TAREA: ¿Puedes repetir tal cual las líneas que empiezan en la que contiene "Click Delete all board cookies" y terminan en la que contiene "Looking at the screenshot, I should click(x=306, y=89).", ambas incluidas, y solo esas?

DATOS DE ORIGEN:
◇ ◇ ◇ ◇ ◇

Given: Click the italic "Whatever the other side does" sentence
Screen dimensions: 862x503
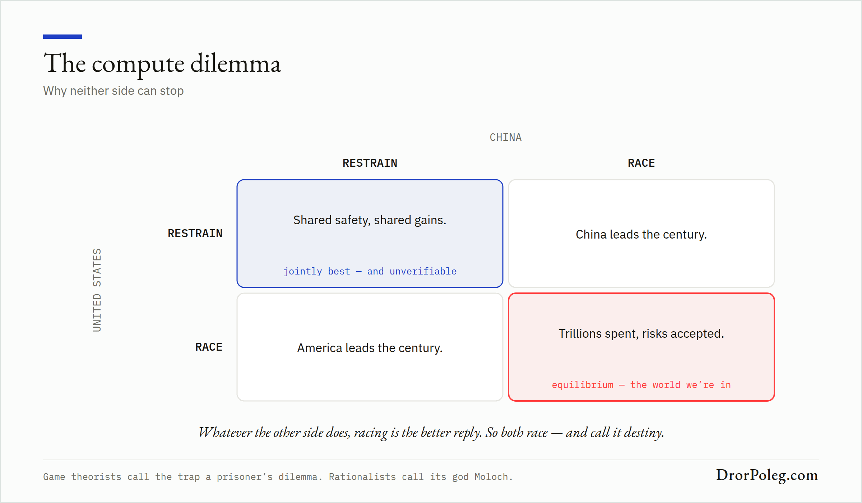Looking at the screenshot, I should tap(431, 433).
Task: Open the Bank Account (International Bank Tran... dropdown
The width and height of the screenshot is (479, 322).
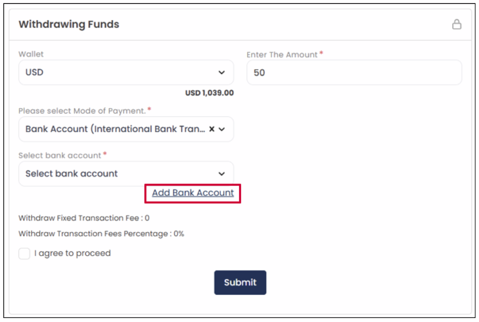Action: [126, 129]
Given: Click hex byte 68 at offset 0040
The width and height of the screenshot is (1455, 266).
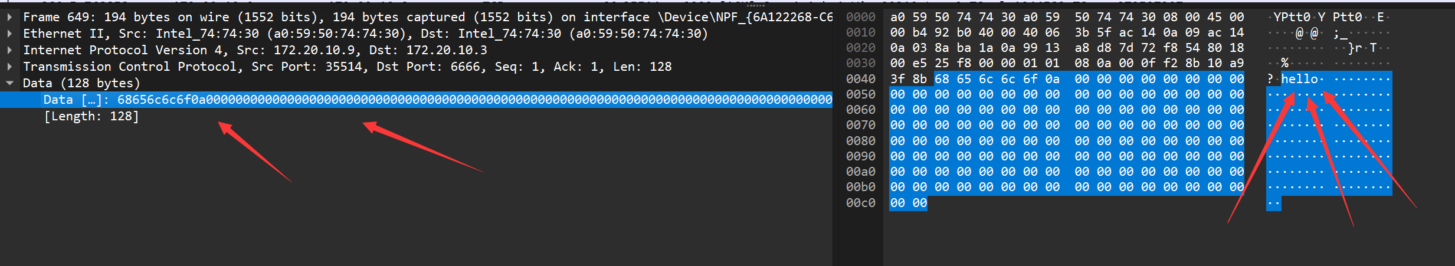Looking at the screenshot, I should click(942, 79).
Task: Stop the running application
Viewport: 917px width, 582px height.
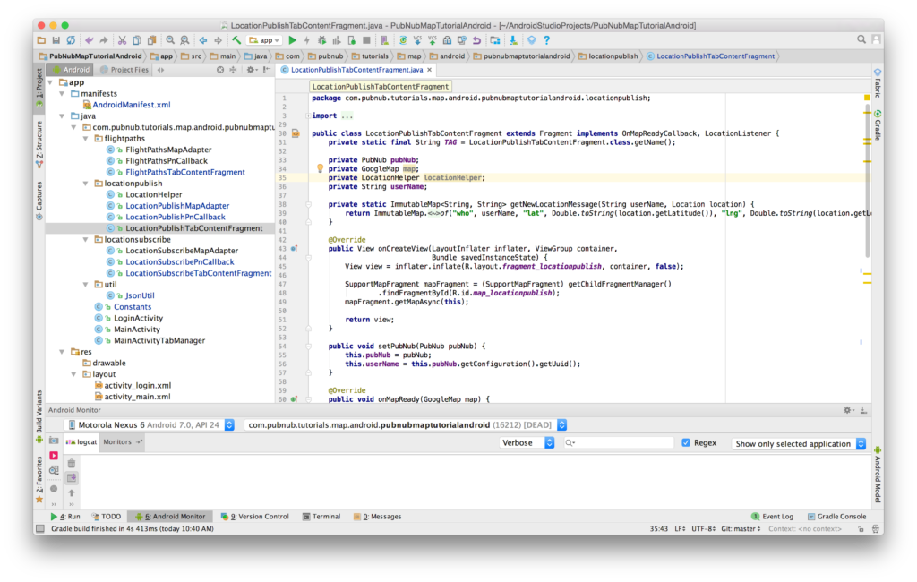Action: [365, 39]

◇ ◇ ◇ ◇ ◇

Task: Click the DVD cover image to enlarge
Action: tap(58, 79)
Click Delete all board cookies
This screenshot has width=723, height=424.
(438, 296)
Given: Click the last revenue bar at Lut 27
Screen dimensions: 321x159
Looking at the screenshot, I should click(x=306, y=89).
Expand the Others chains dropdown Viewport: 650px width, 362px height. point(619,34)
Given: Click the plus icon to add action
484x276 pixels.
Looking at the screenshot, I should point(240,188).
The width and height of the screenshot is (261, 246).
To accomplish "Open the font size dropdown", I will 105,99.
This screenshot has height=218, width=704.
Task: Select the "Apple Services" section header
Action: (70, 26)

◇ ◇ ◇ ◇ ◇

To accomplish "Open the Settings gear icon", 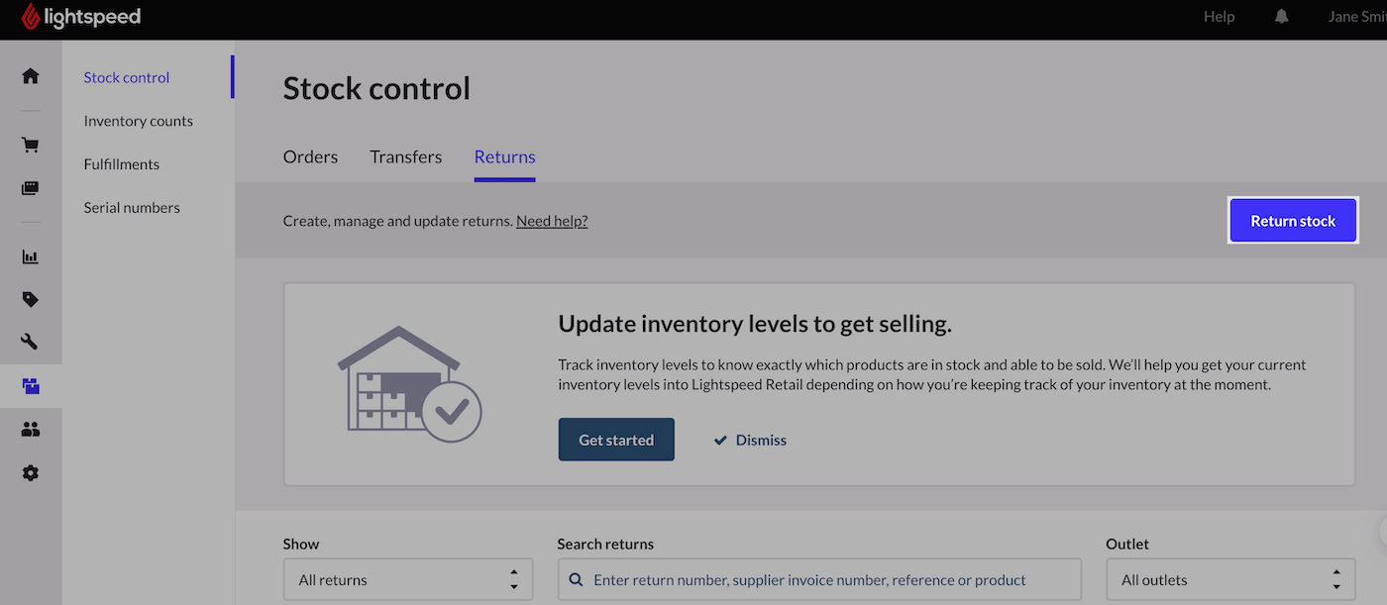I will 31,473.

◇ ◇ ◇ ◇ ◇

RESULTADO:
Click Delete all board cookies
This screenshot has width=723, height=424.
(438, 296)
Given: Click the last revenue bar at Lut 27
Screen dimensions: 321x159
Looking at the screenshot, I should click(x=306, y=89).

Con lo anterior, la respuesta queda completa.